Des toiles de Picasso exposées pour la première fois au musée Fesch

Des œuvres de Picasso sont exposées pour la première fois en Corse. Quatre toiles du maître seront à découvrir à partir de ce vendredi au musée Fesch d'Ajaccio. Elles font parties d'une exposition intitulée « Naturel, pas Naturel » qui explore le rapport de l'artiste avec la nature.

Par France 3 Corse ViaStella

Le grand acrobate bleu, l'un des chefs d'œuvre de Picasso daté de 1929, est la pièce maîtresse de l’exposition temporaire du musée Fesch « Naturel, pas naturel » à Ajaccio.

« Le trait avance, le résultat n’est pas forcément une chose naturelle puisqu’on est dans l’abstraction et le minimalisme. C’est une œuvre qui en fait est un souffle », indique Philippe Costamagna, conservateur du Palais Fesch musée des Beaux-Arts d'Ajaccio.

Quatre toiles du génie cubiste espagnol ont ainsi été prêtées par le musée Picasso pour cette exposition temporaire. Un événement organisé en partenariat entre le palais Fesch et le Fonds régional d'art contemporain (Frac) de Corte.

Le musée Fesch expose pour la première fois des toiles signées Picasso
Intervenants : Philippe Costamagna Conservateur du Palais Fesch Musée des Beaux-Arts d'Ajaccio ; Anne Alessandri Directrice du F.R.A.C. Corse. Reportage : FERRER Caroline ; ROMBALDI Franck ; LAMETA Dominique.


« Cycle temporel »


Dans cette toile du franco-japonais Christian Hidaka, la frontière entre le naturel et l’artificiel disparaît. « Il y a une idée d’un passage du temps. C’est effectivement plusieurs couchés de soleil, plusieurs levers de soleil, plusieurs moments du cycle temporel », analyse Anne Alessandri, directrice du Frac Corse. 

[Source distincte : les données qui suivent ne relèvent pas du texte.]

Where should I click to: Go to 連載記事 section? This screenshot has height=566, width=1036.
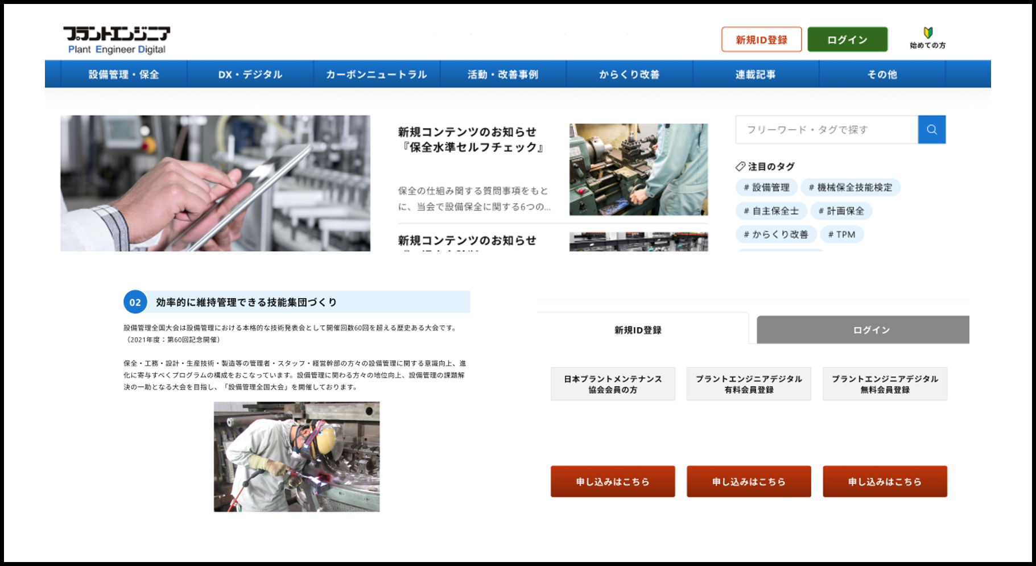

Le projet est basé sur le dialogue entre œuvres d'art ancien et art contemporain, et finalement le rapport à la nature ne semble aller de soi. « Les artistes d’art ancien ont toujours essayé d’aller vers le naturel, ont généralement essayé d’aller vers le naturel et le plus grand exemple étant Caravage. Mais ils ont aussi parfois rejeté le naturel pour aller vers l’intellectuel. Les artistes contemporains ont des œuvres extrêmement naturelles », continue Philippe Costamagna.

Des rapports complexes, avec une superposition, de clichés, le photographe Jose Ramon Ais pousse l'illusion du naturel à son paroxysme. L'exposition est à découvrir jusqu'au 30 avril au Palais Fesch désormais ouvert sept jours sur sept.